The RecurrenceSet#hasNext or RecurrenceSet#next will throw the following exception below. In this situation, should the InstanceIterator a false or null instead?

java.lang.IllegalStateException: too many empty recurrence sets

at org.dmfs.rfc5545.recur.BySetPosFilter.nextSet(BySetPosFilter.java:88)
at org.dmfs.rfc5545.recur.BySetPosFilter.next(BySetPosFilter.java:69)
at org.dmfs.rfc5545.recur.RecurrenceRuleIterator.fetchNextInstance(RecurrenceRuleIterator.java:95)
at org.dmfs.rfc5545.recur.RecurrenceRuleIterator.<init>(RecurrenceRuleIterator.java:89)
at org.dmfs.rfc5545.recur.RecurrenceRule.iterator(RecurrenceRule.java:2218)
at org.dmfs.rfc5545.recurrenceset.OfRule.iterator(OfRule.java:42)
at org.dmfs.jems2.iterator.Mapped.next(Mapped.java:64)
dmfs commented 3 months ago

I'm glad to hear that you enjoy the new API.

I've spent quite some time thinking about this issue. Unfortunately it's not trivial to separate rules that never emit an occurrence from those that do so every couple of thousand occurrences (see #48 for an example of that). In case of BYSETPOS we'd have to decide whether the rule ever has that many instance in an interval. That alone can be a challenging task. Just think of something like

FREQ=WEEKLY;BYMONTH=2;BYMONTHDAY=15,29;BYDAY=SA;BYSETPOS=2

This rule doesn't make much sense and certainly can be simplified. However, the rule is valid. Yet only every 28 years / ~1450 weeks there is a February in which the 29th falls on a Saturday. You can easily modify it to never emit anything.

I see three possible solutions right now:

  1. keep the code as it is and live with those edge cases not being treated properly
  2. throw a custom (Runtime-) Exception instead of a generic one, so the caller can at least (reliably) distinguish that case from another IlleagalStateException that might occur
  3. Implement some code to recognize (at least some of) those edge cases and stop iterating without an error when no results are to be expected.

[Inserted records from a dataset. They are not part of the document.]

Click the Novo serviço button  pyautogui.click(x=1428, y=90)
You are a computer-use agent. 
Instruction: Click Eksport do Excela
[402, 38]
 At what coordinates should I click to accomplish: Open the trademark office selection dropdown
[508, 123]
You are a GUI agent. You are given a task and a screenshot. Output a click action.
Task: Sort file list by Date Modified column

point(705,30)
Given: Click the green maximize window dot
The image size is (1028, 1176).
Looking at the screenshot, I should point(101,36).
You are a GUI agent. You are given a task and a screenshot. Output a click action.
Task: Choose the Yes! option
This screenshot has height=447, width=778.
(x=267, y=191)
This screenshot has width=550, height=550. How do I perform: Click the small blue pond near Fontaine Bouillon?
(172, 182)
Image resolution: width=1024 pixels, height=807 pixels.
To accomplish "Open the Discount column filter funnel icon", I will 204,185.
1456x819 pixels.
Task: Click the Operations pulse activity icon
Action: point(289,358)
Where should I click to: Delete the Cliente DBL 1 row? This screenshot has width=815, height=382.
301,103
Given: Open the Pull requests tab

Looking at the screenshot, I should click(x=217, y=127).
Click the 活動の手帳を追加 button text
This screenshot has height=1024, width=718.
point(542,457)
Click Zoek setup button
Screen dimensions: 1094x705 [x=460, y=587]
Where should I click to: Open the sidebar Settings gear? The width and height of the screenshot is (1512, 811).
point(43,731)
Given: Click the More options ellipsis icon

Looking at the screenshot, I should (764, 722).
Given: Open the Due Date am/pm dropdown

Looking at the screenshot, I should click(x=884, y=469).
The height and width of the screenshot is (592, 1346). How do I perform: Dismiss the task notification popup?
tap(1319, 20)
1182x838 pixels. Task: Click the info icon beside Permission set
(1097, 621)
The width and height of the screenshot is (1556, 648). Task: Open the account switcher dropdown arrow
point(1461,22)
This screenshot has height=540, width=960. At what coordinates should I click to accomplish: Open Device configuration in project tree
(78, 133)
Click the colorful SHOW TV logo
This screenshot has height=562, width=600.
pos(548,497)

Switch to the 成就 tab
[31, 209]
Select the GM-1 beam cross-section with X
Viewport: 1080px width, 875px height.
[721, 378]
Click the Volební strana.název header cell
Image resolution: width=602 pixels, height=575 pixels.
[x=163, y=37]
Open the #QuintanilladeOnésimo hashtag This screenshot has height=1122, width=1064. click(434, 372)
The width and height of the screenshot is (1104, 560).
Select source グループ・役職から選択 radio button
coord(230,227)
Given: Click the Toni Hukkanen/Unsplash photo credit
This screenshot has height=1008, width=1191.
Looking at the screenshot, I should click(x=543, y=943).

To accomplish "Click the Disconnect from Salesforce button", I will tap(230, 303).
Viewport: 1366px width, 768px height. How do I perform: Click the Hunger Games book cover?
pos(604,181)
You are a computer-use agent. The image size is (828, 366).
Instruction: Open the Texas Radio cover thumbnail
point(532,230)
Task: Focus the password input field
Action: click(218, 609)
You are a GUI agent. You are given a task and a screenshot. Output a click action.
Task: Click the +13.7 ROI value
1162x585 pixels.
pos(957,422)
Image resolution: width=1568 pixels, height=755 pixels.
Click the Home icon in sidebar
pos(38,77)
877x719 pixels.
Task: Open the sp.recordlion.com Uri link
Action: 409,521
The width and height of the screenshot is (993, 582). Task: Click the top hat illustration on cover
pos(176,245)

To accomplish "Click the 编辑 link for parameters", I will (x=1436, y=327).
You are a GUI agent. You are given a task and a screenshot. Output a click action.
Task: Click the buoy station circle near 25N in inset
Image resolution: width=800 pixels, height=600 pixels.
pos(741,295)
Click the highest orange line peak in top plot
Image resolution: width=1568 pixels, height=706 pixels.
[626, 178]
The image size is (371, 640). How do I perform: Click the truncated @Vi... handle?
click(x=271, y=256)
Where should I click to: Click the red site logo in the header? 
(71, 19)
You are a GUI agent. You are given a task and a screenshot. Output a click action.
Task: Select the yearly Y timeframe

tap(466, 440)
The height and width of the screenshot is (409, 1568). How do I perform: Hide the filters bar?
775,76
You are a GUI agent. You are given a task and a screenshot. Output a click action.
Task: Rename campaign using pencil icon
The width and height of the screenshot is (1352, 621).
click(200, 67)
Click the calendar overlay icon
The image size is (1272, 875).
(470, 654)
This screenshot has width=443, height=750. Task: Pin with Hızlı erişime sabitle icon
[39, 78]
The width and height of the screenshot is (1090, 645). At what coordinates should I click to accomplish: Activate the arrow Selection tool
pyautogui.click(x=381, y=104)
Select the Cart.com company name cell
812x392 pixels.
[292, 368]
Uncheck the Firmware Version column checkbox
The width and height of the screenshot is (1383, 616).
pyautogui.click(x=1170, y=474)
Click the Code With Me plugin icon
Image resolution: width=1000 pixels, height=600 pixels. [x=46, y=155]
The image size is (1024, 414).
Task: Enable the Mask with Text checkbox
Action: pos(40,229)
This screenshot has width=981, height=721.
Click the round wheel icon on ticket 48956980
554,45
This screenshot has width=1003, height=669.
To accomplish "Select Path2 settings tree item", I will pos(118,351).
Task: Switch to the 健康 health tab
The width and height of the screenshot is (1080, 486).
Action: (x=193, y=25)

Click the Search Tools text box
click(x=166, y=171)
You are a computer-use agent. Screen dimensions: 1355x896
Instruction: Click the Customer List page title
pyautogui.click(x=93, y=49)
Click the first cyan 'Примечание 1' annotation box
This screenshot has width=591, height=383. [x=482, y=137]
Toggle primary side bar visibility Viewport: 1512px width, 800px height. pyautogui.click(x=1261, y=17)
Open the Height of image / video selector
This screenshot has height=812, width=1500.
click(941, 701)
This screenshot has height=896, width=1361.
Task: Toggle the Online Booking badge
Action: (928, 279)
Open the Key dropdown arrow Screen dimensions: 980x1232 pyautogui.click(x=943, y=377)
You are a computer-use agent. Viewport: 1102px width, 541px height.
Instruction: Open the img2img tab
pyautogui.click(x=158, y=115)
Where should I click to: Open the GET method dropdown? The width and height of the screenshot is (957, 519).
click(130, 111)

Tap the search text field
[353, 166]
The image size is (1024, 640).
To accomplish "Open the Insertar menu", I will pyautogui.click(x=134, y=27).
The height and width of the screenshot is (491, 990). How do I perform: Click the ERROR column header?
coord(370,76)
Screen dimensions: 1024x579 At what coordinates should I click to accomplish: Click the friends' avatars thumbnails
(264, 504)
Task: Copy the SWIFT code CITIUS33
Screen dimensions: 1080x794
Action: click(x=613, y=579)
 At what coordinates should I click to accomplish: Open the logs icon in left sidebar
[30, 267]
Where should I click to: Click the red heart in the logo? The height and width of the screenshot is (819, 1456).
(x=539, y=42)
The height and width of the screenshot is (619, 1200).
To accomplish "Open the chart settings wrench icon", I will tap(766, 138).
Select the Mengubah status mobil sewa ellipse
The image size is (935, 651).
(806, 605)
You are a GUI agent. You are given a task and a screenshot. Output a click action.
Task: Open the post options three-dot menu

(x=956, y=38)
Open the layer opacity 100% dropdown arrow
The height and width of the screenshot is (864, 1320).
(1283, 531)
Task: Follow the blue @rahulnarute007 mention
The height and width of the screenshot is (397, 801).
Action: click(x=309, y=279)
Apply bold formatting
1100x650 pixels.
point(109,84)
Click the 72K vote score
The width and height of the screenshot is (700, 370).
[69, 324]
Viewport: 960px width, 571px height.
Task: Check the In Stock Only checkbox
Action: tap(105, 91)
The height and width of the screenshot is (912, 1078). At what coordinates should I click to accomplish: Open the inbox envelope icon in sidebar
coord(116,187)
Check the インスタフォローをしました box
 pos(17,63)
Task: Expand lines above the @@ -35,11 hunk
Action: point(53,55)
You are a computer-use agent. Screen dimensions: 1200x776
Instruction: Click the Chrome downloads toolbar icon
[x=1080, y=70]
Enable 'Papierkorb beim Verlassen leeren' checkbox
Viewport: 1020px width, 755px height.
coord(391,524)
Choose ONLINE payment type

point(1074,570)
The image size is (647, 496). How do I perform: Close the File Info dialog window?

I wonder if the implementation effort and the runtime overhead are worth implementing number 3.

dmfs commented 3 months ago

I've added #138 to cover option 2.

chungonn commented 3 months ago

Hi Marten,

Thanks for sharing the challenges and your thoughts about the issue.

The first thing I thought when I had the problem was, wouldn't it be nice if there is a RecurrenceRule#isValid. And there is such a method but it is in private. It however checks for the well-formed-ness of the RRule which did not handle the logic error in my case. If there is such method to check both well-formed and logical error than the onus is on the user of the library.

I do agree with you that there are always so many things to do and we must put our energy and time on what provide the best return.

If I may suggest a simpler solution to my problem. If there is a logical error in the RRule then RecurenceSet#iterator#hasNext will return false as there is nothing to return correspondingly for RecurrenceSe#iterator#next will return null. Perhaps there is an addition state to hold the error if any for diagnostic purposes.

With this, even with an illogical RRule, the user will not get any errors but instead get a null for next and a false for hasNext especially in runtime, maybe frowned upon by some of the library users though,

dmfs commented 3 months ago

Hmm, the suggested behavior would violate the Iterator Contract. I'd rather not do that.

chungonn commented 3 months ago

Hi Marten,

I agreed adhering to the specs is important. From the JavaDoc, it seems to imply that hasNext should not throw an exception. In my case, the hasNext method does throw the same exception as the method next(). Would you consider that hasNext should return a false instead of throwing an exception for the condition I raised previously?